After going his entire career with the playbook he developed alongside former Colts coordinator Tom Moore, Manning will be asked to mesh those principles with Kubiak's run-heavy scheme. Bill Polian sees only success ahead for his former quarterback.
"They're going to make Kubiak's offense work, and here's why: Because it's based upon the run and the play-action pass," Polian said. "If you go back to our best days in Indianapolis with (running back) Edgerrin (James) and (wideouts) Marvin (Harrison) and Reggie (Wayne), it was based on the run, the stretch play, and then the play-action pass off that, and then the three wide receiver set -- and then what we did in the gun with the threat of the draw play."
The Manning-Moore scheme was insanely productive and equally simple, with a playbook that called for the fewest concepts of any offense in the NFL. As Chris B. Brown wrote in his new book, The Art of Smart Football, "by using a small number of personnel groups -- typically either three wide receivers and a tight end, or two wide receivers and two tight ends -- it limited the number of possible responses from the defense and made it easier for Manning to diagnose its weak spots."

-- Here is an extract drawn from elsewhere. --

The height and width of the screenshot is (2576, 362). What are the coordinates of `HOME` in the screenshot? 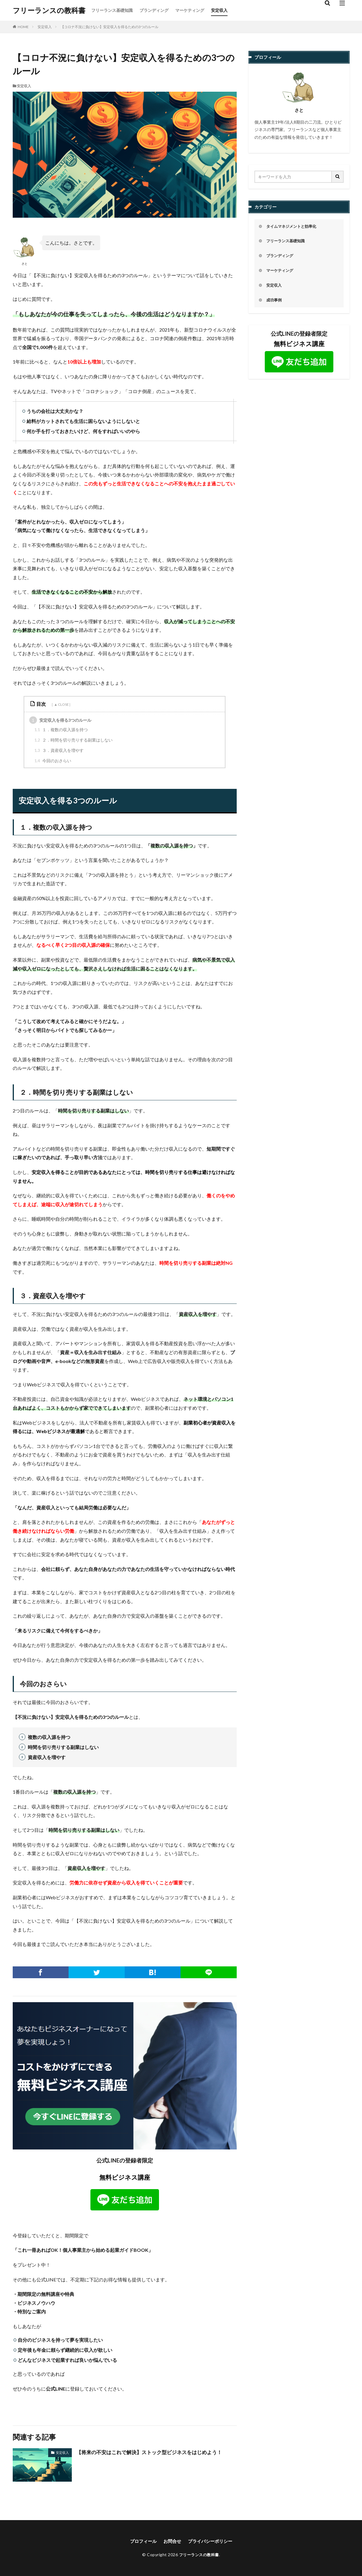 It's located at (23, 27).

After a 2-3 start during Manning's first season in Denver in 2012, then-offensive coordinator Mike McCoy wisely junked the team's "meshed" offense for the scheme Manning made sing in Indy. The results, obviously, were phenomenal. So why mess with what works?
"Kubiak's offense is really conceptionally no different, and (Manning will) be great at it," Polian said. "He's a great ball-handler, he has a great ability to carry out fakes. He has no peer when it comes to selling a fake and then coming and focusing on the defense, so he'll be wonderful.

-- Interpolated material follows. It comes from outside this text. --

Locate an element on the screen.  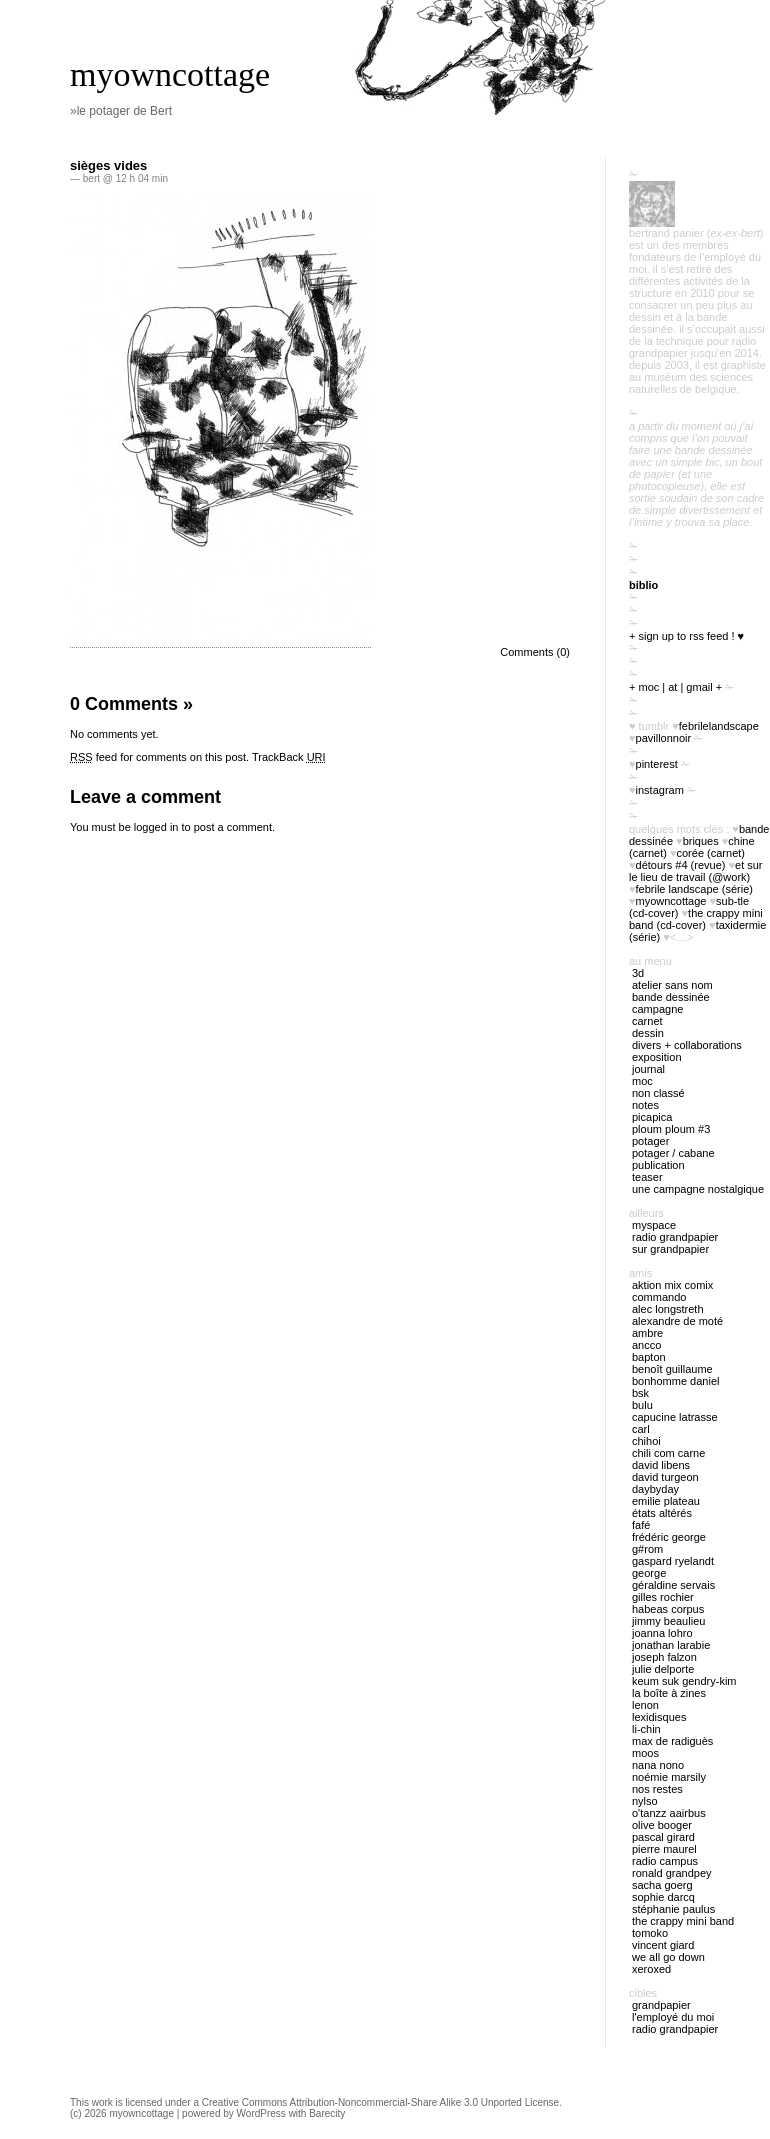
pinterest is located at coordinates (657, 764).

"The only thing he can't do that Kubiak featured over the years is the bootleg," Polian said. "He can't run with the ball, but he'll boot it and throw off the boot. The only thing he doesn't have is the running."
But Manning does have the help of his backs, who are going to pound the ball this season. Broncos general manager John Elway vowed that C.J. Anderson, Montee Ball and Ronnie Hillman would be there to provide balance to an attack that has lived off the pass in recent years, saying: "Late in my career, that was my best friend, the running game. And I think that running game will be Peyton's best friend also."